▶ **INSTRUCTIONS FOR THE TASK**
In your reply, write out the records exactly, each line intact.

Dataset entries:
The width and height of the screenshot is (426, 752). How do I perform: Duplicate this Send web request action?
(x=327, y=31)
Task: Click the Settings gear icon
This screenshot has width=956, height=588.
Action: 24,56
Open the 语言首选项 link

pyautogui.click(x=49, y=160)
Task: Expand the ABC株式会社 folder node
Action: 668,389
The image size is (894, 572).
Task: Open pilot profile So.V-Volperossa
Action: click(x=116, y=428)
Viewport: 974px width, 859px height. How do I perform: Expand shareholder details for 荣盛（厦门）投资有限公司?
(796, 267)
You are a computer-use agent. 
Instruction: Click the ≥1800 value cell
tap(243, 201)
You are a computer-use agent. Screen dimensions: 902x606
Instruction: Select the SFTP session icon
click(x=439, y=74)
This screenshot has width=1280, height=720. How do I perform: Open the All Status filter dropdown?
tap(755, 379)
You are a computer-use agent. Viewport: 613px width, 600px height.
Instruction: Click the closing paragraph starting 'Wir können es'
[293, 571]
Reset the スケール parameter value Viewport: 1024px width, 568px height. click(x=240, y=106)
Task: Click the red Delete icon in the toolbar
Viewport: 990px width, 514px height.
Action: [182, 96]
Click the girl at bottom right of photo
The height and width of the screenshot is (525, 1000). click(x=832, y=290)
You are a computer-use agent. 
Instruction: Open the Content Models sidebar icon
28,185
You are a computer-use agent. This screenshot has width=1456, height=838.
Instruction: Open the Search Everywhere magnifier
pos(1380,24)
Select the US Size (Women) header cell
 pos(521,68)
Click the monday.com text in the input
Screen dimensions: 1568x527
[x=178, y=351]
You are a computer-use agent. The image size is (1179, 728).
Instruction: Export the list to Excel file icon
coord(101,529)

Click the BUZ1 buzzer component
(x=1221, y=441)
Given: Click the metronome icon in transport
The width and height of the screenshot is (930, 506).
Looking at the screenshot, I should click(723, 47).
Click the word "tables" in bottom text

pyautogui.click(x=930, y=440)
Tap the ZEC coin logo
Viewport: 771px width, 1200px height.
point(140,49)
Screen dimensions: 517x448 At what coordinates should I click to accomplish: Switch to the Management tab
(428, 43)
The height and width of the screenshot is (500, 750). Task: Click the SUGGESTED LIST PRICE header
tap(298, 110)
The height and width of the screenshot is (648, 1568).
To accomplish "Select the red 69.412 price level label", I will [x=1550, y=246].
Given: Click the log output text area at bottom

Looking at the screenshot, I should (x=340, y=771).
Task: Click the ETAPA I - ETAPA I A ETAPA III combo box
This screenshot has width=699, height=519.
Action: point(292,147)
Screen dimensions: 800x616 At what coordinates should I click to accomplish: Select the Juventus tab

▶ **RESULT OF THIS TASK**
The width and height of the screenshot is (426, 752). How do I perform: Duplicate this Send web request action?
(x=327, y=31)
Task: Click the Settings gear icon
This screenshot has width=956, height=588.
Action: 24,56
Open the 语言首选项 link

pyautogui.click(x=49, y=160)
Task: Expand the ABC株式会社 folder node
Action: 668,389
The image size is (894, 572).
Task: Open pilot profile So.V-Volperossa
Action: click(x=116, y=428)
Viewport: 974px width, 859px height. How do I perform: Expand shareholder details for 荣盛（厦门）投资有限公司?
(796, 267)
You are a computer-use agent. 
Instruction: Click the ≥1800 value cell
tap(243, 201)
You are a computer-use agent. Screen dimensions: 902x606
Instruction: Select the SFTP session icon
click(x=439, y=74)
This screenshot has width=1280, height=720. How do I perform: Open the All Status filter dropdown?
tap(755, 379)
You are a computer-use agent. Viewport: 613px width, 600px height.
Instruction: Click the closing paragraph starting 'Wir können es'
[293, 571]
Reset the スケール parameter value Viewport: 1024px width, 568px height. click(x=240, y=106)
Task: Click the red Delete icon in the toolbar
Viewport: 990px width, 514px height.
Action: [182, 96]
Click the girl at bottom right of photo
The height and width of the screenshot is (525, 1000). click(x=832, y=290)
You are a computer-use agent. 
Instruction: Open the Content Models sidebar icon
28,185
You are a computer-use agent. This screenshot has width=1456, height=838.
Instruction: Open the Search Everywhere magnifier
pos(1380,24)
Select the US Size (Women) header cell
 pos(521,68)
Click the monday.com text in the input
Screen dimensions: 1568x527
[x=178, y=351]
You are a computer-use agent. The image size is (1179, 728).
Instruction: Export the list to Excel file icon
coord(101,529)

Click the BUZ1 buzzer component
(x=1221, y=441)
Given: Click the metronome icon in transport
The width and height of the screenshot is (930, 506).
Looking at the screenshot, I should click(723, 47).
Click the word "tables" in bottom text

pyautogui.click(x=930, y=440)
Tap the ZEC coin logo
Viewport: 771px width, 1200px height.
point(140,49)
Screen dimensions: 517x448 At what coordinates should I click to accomplish: Switch to the Management tab
(428, 43)
The height and width of the screenshot is (500, 750). Task: Click the SUGGESTED LIST PRICE header
tap(298, 110)
The height and width of the screenshot is (648, 1568).
To accomplish "Select the red 69.412 price level label", I will [x=1550, y=246].
Given: Click the log output text area at bottom

Looking at the screenshot, I should (x=340, y=771).
Task: Click the ETAPA I - ETAPA I A ETAPA III combo box
This screenshot has width=699, height=519.
Action: point(292,147)
Screen dimensions: 800x616 At what coordinates should I click to accomplish: Select the Juventus tab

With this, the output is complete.